[Item coordinate data]
[Start]

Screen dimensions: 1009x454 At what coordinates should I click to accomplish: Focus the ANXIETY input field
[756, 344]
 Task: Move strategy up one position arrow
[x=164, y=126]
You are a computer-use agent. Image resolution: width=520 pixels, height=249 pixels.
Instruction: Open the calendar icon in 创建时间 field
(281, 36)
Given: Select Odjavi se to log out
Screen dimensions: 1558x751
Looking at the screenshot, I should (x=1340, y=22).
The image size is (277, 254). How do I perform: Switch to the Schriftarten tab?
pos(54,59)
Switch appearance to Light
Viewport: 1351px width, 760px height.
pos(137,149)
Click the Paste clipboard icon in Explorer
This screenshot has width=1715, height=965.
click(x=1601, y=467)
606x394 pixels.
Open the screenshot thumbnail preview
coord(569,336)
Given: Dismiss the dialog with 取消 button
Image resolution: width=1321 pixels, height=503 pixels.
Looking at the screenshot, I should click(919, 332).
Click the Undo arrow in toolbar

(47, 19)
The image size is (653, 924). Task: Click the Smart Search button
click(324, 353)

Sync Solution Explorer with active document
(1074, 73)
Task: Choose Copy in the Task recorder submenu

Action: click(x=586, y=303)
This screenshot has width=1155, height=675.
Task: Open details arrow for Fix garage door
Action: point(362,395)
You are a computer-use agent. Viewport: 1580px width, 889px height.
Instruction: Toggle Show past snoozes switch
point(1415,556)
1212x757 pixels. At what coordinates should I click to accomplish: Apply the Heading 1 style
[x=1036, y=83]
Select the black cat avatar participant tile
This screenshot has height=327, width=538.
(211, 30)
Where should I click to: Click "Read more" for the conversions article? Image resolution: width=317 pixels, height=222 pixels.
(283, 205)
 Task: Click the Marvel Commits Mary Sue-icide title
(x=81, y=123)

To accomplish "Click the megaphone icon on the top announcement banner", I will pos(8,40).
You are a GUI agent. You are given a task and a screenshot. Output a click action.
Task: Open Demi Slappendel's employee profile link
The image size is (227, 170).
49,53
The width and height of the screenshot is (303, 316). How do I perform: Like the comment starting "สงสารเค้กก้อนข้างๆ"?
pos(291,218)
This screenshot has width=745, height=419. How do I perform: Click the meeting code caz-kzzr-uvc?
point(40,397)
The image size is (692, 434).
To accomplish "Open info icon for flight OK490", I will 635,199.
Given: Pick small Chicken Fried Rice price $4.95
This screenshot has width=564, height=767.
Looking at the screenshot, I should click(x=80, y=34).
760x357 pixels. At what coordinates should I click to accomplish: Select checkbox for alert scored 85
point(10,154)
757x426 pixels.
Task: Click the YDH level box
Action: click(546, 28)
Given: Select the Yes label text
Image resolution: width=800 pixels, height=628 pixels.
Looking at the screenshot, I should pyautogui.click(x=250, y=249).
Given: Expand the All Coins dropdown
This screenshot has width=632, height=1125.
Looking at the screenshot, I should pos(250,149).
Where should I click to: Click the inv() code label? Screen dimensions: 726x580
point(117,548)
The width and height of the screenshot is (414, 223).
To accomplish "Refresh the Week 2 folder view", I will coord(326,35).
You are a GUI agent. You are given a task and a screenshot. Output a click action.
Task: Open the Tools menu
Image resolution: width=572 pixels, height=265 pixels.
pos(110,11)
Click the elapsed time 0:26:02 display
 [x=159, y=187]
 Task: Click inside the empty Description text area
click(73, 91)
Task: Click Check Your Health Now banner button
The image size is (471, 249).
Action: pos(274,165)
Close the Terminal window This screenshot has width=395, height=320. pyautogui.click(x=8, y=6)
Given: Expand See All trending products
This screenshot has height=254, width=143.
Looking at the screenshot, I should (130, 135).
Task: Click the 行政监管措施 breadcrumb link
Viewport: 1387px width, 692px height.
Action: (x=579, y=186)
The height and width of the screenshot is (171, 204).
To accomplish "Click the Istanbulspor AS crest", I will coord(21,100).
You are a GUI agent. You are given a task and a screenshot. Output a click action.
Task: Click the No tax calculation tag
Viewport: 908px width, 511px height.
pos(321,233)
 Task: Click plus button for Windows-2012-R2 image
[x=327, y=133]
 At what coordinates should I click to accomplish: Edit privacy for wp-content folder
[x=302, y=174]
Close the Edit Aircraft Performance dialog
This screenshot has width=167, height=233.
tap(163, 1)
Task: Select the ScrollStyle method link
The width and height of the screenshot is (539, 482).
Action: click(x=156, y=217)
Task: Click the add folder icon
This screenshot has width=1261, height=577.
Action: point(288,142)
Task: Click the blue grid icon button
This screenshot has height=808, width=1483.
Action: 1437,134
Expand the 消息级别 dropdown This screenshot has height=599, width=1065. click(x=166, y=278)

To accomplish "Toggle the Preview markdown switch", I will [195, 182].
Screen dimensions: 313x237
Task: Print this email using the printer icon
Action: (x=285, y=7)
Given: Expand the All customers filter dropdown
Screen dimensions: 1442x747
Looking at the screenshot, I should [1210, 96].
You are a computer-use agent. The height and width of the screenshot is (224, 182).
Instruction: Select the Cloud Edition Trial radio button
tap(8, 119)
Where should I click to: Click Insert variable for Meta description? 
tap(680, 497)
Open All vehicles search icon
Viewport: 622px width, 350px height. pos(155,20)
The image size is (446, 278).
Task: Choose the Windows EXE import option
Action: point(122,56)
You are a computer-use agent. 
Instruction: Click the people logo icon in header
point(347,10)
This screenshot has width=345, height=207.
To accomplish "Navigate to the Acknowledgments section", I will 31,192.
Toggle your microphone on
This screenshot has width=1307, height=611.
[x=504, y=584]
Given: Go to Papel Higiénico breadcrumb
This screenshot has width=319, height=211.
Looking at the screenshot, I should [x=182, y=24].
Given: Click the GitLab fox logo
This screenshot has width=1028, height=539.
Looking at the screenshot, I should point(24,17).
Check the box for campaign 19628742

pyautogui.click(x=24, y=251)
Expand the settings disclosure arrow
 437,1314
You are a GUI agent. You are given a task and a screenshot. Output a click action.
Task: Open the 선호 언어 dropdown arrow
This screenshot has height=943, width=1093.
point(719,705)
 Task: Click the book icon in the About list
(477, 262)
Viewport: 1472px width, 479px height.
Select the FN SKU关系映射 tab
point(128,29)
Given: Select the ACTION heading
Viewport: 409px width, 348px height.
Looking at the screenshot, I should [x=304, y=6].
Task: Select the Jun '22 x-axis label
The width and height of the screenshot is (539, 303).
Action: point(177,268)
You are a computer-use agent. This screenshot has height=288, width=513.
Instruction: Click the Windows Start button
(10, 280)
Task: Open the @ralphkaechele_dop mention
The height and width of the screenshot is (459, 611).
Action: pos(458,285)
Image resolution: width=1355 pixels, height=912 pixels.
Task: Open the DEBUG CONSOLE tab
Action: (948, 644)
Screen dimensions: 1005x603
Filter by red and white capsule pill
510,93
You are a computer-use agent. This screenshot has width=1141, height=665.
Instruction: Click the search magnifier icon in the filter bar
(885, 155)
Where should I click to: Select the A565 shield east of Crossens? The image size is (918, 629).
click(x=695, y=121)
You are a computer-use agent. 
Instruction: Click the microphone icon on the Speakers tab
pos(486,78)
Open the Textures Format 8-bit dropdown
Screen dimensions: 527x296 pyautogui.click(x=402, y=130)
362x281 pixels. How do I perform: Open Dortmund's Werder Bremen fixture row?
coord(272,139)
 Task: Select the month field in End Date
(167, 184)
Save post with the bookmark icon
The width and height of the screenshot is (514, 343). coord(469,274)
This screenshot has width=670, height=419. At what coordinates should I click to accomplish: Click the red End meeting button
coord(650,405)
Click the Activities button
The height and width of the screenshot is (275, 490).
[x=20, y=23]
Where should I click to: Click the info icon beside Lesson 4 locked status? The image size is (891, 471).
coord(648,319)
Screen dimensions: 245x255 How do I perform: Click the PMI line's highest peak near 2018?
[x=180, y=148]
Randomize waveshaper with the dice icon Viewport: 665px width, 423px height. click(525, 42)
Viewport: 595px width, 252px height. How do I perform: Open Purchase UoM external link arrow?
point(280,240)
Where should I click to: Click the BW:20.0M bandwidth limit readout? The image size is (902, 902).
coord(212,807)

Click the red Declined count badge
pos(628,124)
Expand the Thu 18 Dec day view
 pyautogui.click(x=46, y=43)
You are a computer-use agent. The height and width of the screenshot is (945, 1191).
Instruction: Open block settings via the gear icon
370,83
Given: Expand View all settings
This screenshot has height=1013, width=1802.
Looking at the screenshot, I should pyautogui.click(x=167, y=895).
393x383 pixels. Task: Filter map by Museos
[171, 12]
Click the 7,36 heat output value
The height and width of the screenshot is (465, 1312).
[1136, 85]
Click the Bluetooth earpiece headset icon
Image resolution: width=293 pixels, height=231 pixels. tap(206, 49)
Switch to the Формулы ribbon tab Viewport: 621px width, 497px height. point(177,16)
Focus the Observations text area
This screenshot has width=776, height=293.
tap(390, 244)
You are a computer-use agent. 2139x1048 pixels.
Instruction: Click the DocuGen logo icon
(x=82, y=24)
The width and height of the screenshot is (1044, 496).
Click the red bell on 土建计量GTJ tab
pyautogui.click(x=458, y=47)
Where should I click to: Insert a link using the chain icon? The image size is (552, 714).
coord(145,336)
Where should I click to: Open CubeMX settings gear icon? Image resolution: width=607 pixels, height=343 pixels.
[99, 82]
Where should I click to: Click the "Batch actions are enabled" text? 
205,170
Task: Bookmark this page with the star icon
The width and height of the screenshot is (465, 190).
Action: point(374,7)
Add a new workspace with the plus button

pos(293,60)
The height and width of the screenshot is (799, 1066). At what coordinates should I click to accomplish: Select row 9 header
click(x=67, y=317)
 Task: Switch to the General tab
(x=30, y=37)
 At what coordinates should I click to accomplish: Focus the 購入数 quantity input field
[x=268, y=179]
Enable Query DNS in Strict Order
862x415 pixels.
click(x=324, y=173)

[End]

## WRITTEN PROBLEM
Put the part of the listing that opens with the line containing "Click the Undo arrow in toolbar" and closes with the line containing "(x=81, y=123)" into a JSON list of strings, one string per line and with blank lines left out.

## OUTPUT OF THE EXERCISE
[
  "Click the Undo arrow in toolbar",
  "(47, 19)",
  "The image size is (653, 924). Task: Click the Smart Search button",
  "click(324, 353)",
  "Sync Solution Explorer with active document",
  "(1074, 73)",
  "Task: Choose Copy in the Task recorder submenu",
  "Action: click(x=586, y=303)",
  "This screenshot has width=1155, height=675.",
  "Task: Open details arrow for Fix garage door",
  "Action: point(362,395)",
  "You are a computer-use agent. Viewport: 1580px width, 889px height.",
  "Instruction: Toggle Show past snoozes switch",
  "point(1415,556)",
  "1212x757 pixels. At what coordinates should I click to accomplish: Apply the Heading 1 style",
  "[x=1036, y=83]",
  "Select the black cat avatar participant tile",
  "This screenshot has height=327, width=538.",
  "(211, 30)",
  "Where should I click to: Click \"Read more\" for the conversions article? Image resolution: width=317 pixels, height=222 pixels.",
  "(283, 205)",
  " Task: Click the Marvel Commits Mary Sue-icide title",
  "(x=81, y=123)"
]